Directive | Return every line in the rows below that contains the word "Describe".
»»
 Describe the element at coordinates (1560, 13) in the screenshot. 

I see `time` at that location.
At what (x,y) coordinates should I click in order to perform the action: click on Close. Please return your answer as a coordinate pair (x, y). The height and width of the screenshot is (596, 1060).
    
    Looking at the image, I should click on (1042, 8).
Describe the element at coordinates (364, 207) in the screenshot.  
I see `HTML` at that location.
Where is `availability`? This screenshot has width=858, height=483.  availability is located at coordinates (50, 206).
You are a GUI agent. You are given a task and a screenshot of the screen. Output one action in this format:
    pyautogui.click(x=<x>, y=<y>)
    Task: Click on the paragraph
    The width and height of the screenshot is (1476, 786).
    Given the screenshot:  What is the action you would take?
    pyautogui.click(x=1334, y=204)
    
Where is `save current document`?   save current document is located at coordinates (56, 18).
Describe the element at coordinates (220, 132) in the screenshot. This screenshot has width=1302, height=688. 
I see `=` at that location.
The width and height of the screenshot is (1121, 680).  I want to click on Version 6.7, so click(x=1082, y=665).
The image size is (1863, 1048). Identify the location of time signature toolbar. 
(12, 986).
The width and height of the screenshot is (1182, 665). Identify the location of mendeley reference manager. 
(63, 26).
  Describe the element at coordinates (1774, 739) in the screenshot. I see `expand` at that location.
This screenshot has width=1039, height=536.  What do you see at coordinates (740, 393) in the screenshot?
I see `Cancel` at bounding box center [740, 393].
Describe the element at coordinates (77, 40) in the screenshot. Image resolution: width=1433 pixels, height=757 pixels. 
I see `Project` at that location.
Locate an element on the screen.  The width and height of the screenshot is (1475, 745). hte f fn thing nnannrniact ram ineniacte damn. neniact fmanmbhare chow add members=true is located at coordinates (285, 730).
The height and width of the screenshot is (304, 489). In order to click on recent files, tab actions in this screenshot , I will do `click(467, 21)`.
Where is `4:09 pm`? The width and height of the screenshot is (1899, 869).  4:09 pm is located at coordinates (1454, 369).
««
Solved exercise |
 Describe the element at coordinates (1560, 13) in the screenshot. 
Describe the element at coordinates (364, 207) in the screenshot.  
Describe the element at coordinates (220, 132) in the screenshot. This screenshot has width=1302, height=688. 
  Describe the element at coordinates (1774, 739) in the screenshot. I see `expand` at that location.
Describe the element at coordinates (77, 40) in the screenshot. Image resolution: width=1433 pixels, height=757 pixels. 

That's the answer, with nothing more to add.